[TASK OBJECTIVE] Copy out all of the data below with no alterations.

GIVEN RECORDS START

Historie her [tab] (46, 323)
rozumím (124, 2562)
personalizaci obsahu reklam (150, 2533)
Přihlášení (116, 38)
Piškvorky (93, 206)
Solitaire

GIVEN RECORDS END

[RESULT]
Historie her [tab] (46, 323)
rozumím (124, 2562)
personalizaci obsahu reklam (150, 2533)
Přihlášení (116, 38)
Piškvorky (93, 206)
Solitaire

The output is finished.